Enter The Dark
“W. H. Auden once suggested that to understand your own country you need to have lived in at least two others. One can say something similar for periods of time: to understand your own century you need to have come to terms with at least two others. The key to learning something about the past might be a ruin or an archive but the means whereby we may understand it is--and always will be--ourselves.” --Ian Mortimer
"So who did you kill?" Tom asked as he sat down at the table where the rest of us were having dinner. The others only stared.
"Who said I killed anyone?" I asked.
"That's what they usually send us to do when they take us out of here," Tom said, "and like me you're getting old enough to start remembering what they made you do."
"What are you talking about?" I asked.
"Look around this table here," Tom said. "Part of the girls think they're here because their fathers didn't want them talking about how they raped them as little girls, some thought they were getting in the witness protection program, Joe there thinks he has secrets the military doesn't want anyone to know and I'd be just about willing to bet that Janice there thinks she was married to some rich bastard who found himself a younger woman and didn't want to give up half of everything he owned. Am I right?"

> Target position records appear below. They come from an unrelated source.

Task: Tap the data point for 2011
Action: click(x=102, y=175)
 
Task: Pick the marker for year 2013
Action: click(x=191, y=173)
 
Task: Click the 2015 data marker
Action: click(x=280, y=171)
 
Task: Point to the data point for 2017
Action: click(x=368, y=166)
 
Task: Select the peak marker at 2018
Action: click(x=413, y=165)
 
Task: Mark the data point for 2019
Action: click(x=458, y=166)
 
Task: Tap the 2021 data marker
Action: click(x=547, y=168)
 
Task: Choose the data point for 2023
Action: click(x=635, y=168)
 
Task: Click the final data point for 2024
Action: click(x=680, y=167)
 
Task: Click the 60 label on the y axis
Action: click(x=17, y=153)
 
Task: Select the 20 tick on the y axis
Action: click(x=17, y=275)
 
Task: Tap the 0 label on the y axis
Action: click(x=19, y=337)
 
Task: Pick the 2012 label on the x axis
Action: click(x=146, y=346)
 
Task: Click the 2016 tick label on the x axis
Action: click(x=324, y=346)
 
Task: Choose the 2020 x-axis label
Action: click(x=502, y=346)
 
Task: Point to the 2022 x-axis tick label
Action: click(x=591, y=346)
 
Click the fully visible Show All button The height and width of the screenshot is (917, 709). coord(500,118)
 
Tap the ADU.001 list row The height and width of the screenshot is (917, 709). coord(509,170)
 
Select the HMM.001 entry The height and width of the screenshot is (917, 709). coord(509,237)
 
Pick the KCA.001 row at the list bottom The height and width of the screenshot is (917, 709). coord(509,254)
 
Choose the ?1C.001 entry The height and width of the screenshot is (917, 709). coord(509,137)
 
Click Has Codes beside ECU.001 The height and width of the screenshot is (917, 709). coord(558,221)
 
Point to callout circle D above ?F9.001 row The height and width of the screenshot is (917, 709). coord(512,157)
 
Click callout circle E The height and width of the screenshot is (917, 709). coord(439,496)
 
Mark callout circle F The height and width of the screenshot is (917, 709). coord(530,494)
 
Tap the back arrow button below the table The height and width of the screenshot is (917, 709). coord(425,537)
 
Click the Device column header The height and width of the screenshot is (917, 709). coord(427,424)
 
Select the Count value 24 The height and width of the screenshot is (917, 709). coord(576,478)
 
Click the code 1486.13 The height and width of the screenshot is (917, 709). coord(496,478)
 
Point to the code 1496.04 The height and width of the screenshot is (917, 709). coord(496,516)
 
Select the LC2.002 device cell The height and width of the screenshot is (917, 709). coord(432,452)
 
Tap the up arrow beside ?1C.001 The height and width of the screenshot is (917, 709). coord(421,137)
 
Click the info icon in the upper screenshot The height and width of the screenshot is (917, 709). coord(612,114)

"What about me?" I asked, "Why am I here?"
"I figure you're thinking you're some kind of leftist, activist type who thinks he knows something about someone in government or big business."
"You say you figure but you don't know?" I asked.
"Right," Tom said, "I'm not a mind reader and I don't really know why any of you think you're in here but the people who run these places are a bunch of two bit hacks and can only come up with so many scripts for the characters."
"And you're saying we're the characters?" Joe asked.
"You got it, Jar Head," Tom laughed.
"Only there's one problem," Joe explained, "Billy thinks he killed Park Chung-hee but that happened a long time ago, not just a couple of days ago. I remember because we studied that in our special ops training."
"You remember it but that doesn't mean it happened the way they taught it," Tom said. "They pop us in and out anywhere and any time they want to."
"Are you saying we're time travelers?" Janice asked.
"That would be one way to describe it," Tom answered. "Of course, to them them we're nothing more than a bunch of machines to be kept on inventory in places like this until they need us for their next assassination, suicide bombing or deadly crash."
"That can't be," Sara said, "some of us have never been away from here."
"You might not be finished with your programming," Tom explained. "And some of the assignments will only keep you away a few hours, like when you have your private exams. Sometimes I've set in the jungle for a month waiting on some Colombian drug lord to come passing by, other times they popped me into some sleeping dignitary's hotel room and I pulled the trigger to the back of his head and was back out in seconds. In and out, same day, never knowing what happened until years later."
"So why do you know and the rest of us don't," Janice asked.
"Some of you do know," Tom answered. "Billy is starting to remember. They're really good at this time travel stuff but apparently the human brain is still giving them a fit. As we get older their ability to erase our memory starts to fail. Take me, I'm almost 60 years old and one of the oldest still around. I'm guessing Billy is almost as old as me."
"I think I'm 57," I said.
"And you're starting to remember," Tom said. "By the time you're my age it will all come back to you, every time you pulled the trigger, every bomb you set, every blood splattered wall, every face in a rifle scope, all of it will come back to haunt you just as if you'd known you were doing it all along. Just don't ever let them know you remember."
"What happens if you tell them you remember?" Sabrina asked.
"Yeah, what?" Irene asked.
"You go away for good," Tom answered.
"Like Georgia?" Irene asked.
"Who is Georgia?" Tom asked.
"She's a girl that used to live here," Sabrina answered. "She went away for a while and when she came back she told everyone she had been to New York with her boyfriend."
"Yeah," Irene added, "We all thought she was just making it all up."
"And they took her away?" Tom asked.
"Haven't seen her since," Sabrina said.
"And you never will," Tom said, "not if you live to be a thousand."